Жеребец, прошлым годом едва не угодивший в медвежьи лапы, на всю жизнь памятлив остался и сразу же уловил звериный запах, в который и поверил и не поверил. Милиционеры, один пожилой, а другой совсем мальчишка, едва-едва напялили на него хомут. Бородатый Мокеич, ублаженный за ночлег и самовар милиционерским куревом, тоже хлопотал около таратайки, стараясь угадать по следам, кто тут побывал ночью.

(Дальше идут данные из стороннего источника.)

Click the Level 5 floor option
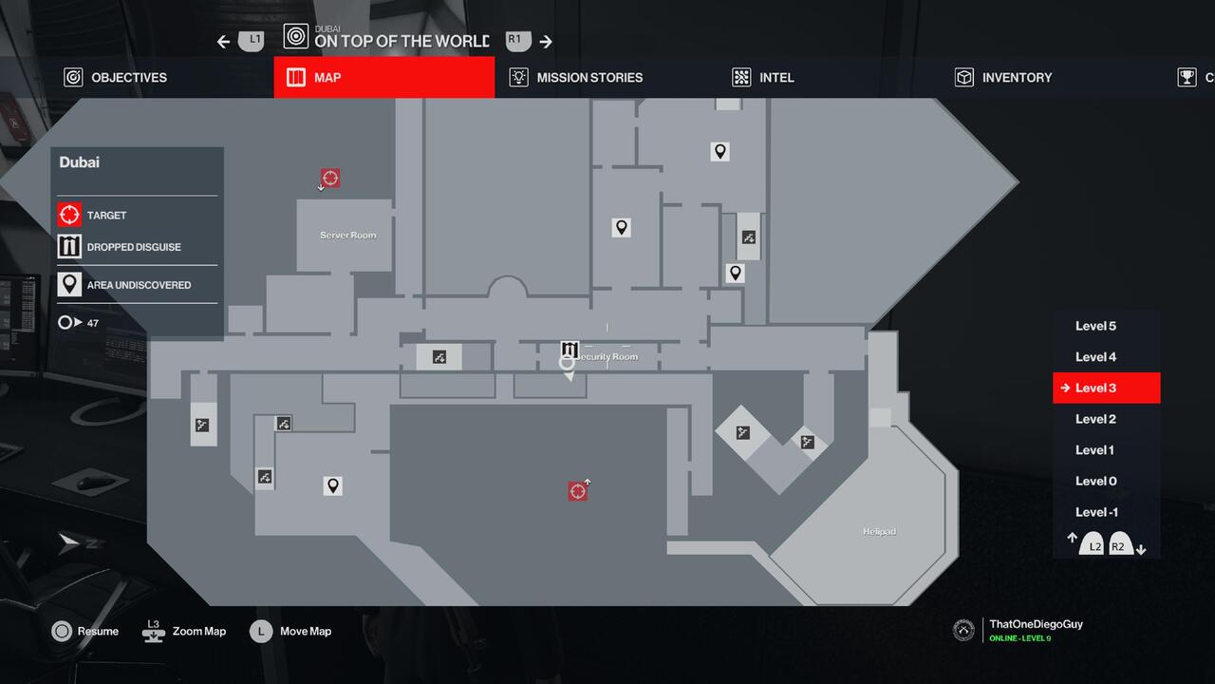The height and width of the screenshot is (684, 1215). [1095, 326]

— Расшевелили деревню — потек народ. Кто-то ищет местечко притулиться, а другой, проныра, так и глядит напакостить. Прежде и обыку не было закладать ворота, а теперь хоть днем держи на запоре. На неделе бадью у колодца отцепили. Новая бадейка. Ты его не дергай, на дергай, — советовал Мокеич молодому милиционеру. — Почуткой жеребчик, — видать, ночью потревожили — вот и шалит. Ишь, глядит сентябрем. Добрых кровей. Михаил Корнилович Ржанов худых коней не держал. Бывало, пролетит мимо — одно что ветер. Дай-ка подержу его, а вы уж садитесь. Ну, ну, эко ты распалился, — Мокеич спокойной рукой погладил жеребца по шее. — Давай с богом. Ничего, дай ему вожжей, охолонет на ухабах. Ну-ну, совсем дикой.
В узкую таратайку милиционеры в толстой, дорожной одежде едва втиснулись, заклинили друг друга в высоких бортах. Молодой хотел закурить и не мог добраться до кармана, улыбнулся Мокеичу. Пожилой надел кожаные перчатки, вожжи намотал на руки.
— Пашел!
Как только Мокеич отпустил узду, жеребец заплясал со всех четырех ног и рванулся к дороге. Двухколесную таратайку так и подбросило, и пошла она вилюжить, выхаживать от канавы к канаве, совсем куцая, невесомая, как высоко подрезанный лошадиный хвост. Благо, что у таратайки оглобли жестко связаны с люлькой, и хоть она угрожающе кренилась с колеса на колесо, но не опрокидывалась. С каждым поворотом дороги медвежий запах все ближе и ближе подступал к морде жеребца, и он дико храпел, дрожал вспотевшими пахами, разбрасывал из-под шлеи шматки пены, рвал вожжи из рук милиционера и железными удилами раскровенил себе пасть. Наконец он метнулся с дороги и хлестнул таратайку о еловую валежину. Молодой милиционер попал под железную ось, и жеребчик, ломая оглобли, помял ему грудь. А тот, постарше, что кучерил, долго не мог освободиться от намотанных на руки вожжей и волочился по лесным завалам до тех пор, пока не порвались вожжи.